Goal - Please print the text of every item below word for word, leaving out the pictures.

Supplied records -
+--
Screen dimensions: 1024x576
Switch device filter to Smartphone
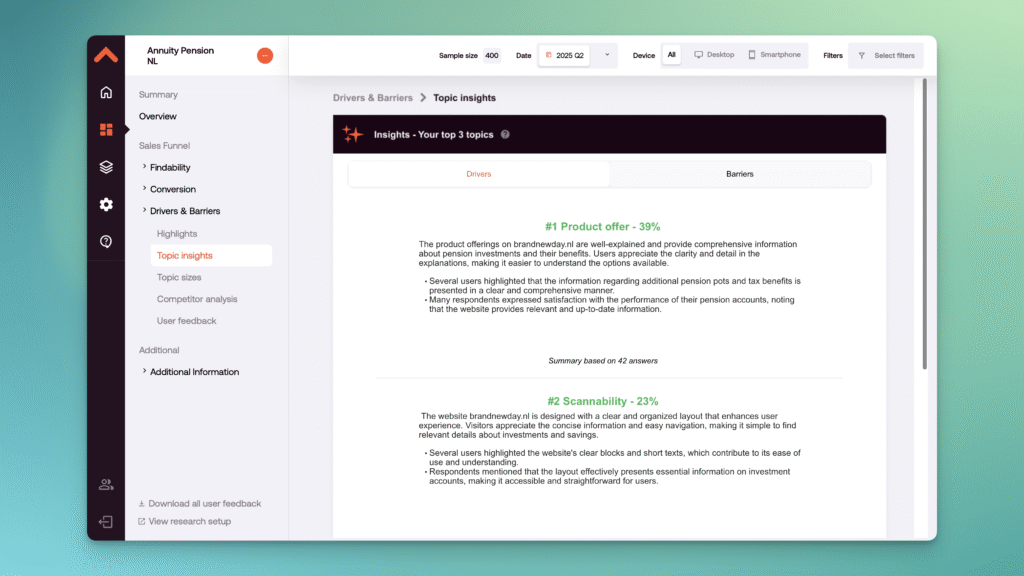tap(775, 55)
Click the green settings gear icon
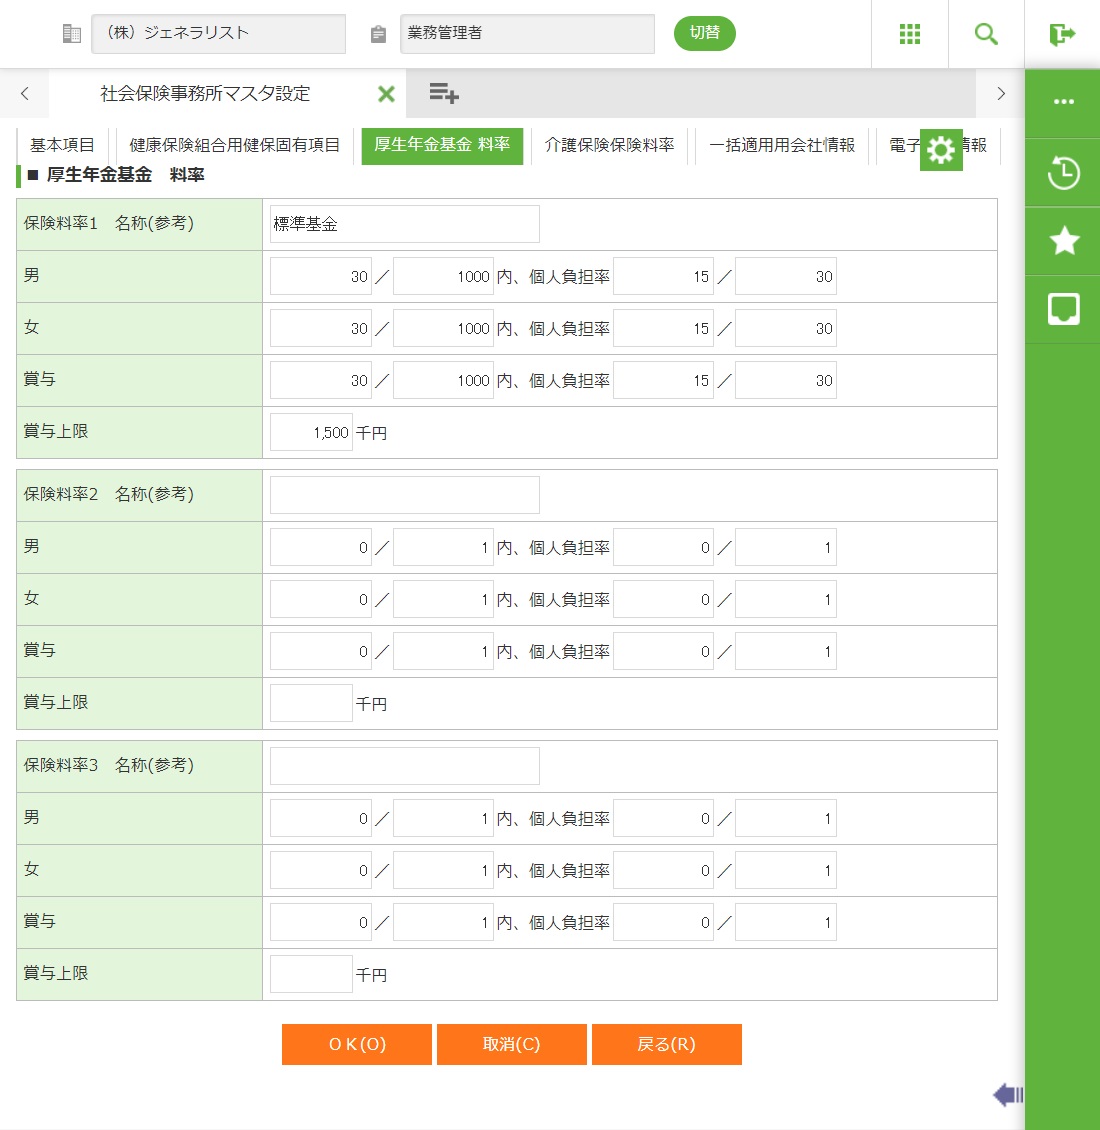This screenshot has height=1130, width=1100. pos(941,150)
+--
Full answer -
Screen dimensions: 1024x576
Switch device filter to Smartphone
tap(775, 55)
Click the green settings gear icon
This screenshot has height=1130, width=1100. pos(941,150)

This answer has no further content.